On International Human Rights Day, (10th December) 51-year-old Colombian indigenous leader, Irrael Manuel Aguilar Solano writes about the injustice in Colombia for his people and his hopes for the future.

In the last 10 years, 46 men and women from the Zenú indigenous people in Colombia – my people – have been killed fighting for land-rights. We have given information about the people to the government.

But none of them have been punished for the murders.

They say that we live on very important land. This means that the land we have always lived on has a lot of resources – gold and nickel.

On the left are the guerrillas – the FARC. This organization started in the 1960s to share out the land more equally. On the right are the paramilitaries – armed groups who are against the FARC.

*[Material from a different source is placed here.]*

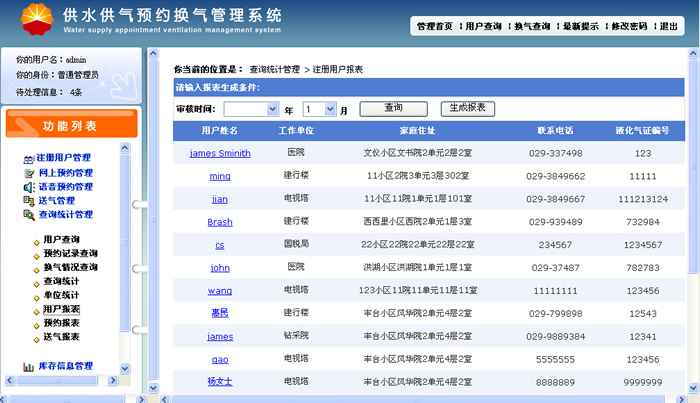Click the 生成报表 button
The image size is (700, 403).
(467, 107)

A report from Colombia’s National Centre of Historical Memory last year said that since 1958, more than 220,000 people have been murdered because of this. And more than eighty percent are innocent men, women and children – people like my community. They are in the middle of the fight between ‘left’ and ‘right’ groups and the armed forces.

But there are also people who have survived. They are not dead, but they lost their homes. In June 2014, 5.7 million people had officially lost their homes. And just in the first half of 2014, 64,000 people lost their homes. They lost everything: their home, possessions, neighbourhood, friends and sometimes even their family. They had to leave everything and start again.

I recently went to Europe with the Catholic aid agency CAFOD and the EC to fight for justice for the 46 of my people. Carmenza, a 51-year-old woman, went with me. She has lost her home three times since 1991. She lost her house, and she no longer sees three of her six children because she had to send them away to other areas of Colombia for them to be safe.

I am a victim in this. The Zenú chose me as leader in 2000. The day before, the previous leader got a letter saying that someone was going to kill him, so he left the job of leader immediately. Since then, every year people have written, texted or spoken to me saying they they were going to kill me.

I know this is not a joke: the 46 murders in my community show that they aren’t a joke. I know the men on motorcycles who come to tell me someone will kill me are serious - they have said the same to other people just before someone killed them. I carry a bag. This bag is full of printed documents that FARC and the paramilitaries sent to me. All the letters say that I need to leave my land or they will kill me.

And not only me; they threaten my family too. My wife was in hospital and when my daughters were visiting her, two men followed them. My son was seven years old then. Two men on motorbikes talked to him and asked where I was and what I was doing.

On Human Rights Day this year, I hope and pray that the British government thinks about me, my family, my people, my country. I want them to continue to fight for the rights of people with no power around the world. I hope that the British government makes the Colombian government get justice for the 46 murdered Zenú people and protects our community. And this justice wouldn’t only be for the innocent dead, it would be for the living – people who, like me, have to live in a war we didn’t start, but we want desperately to end.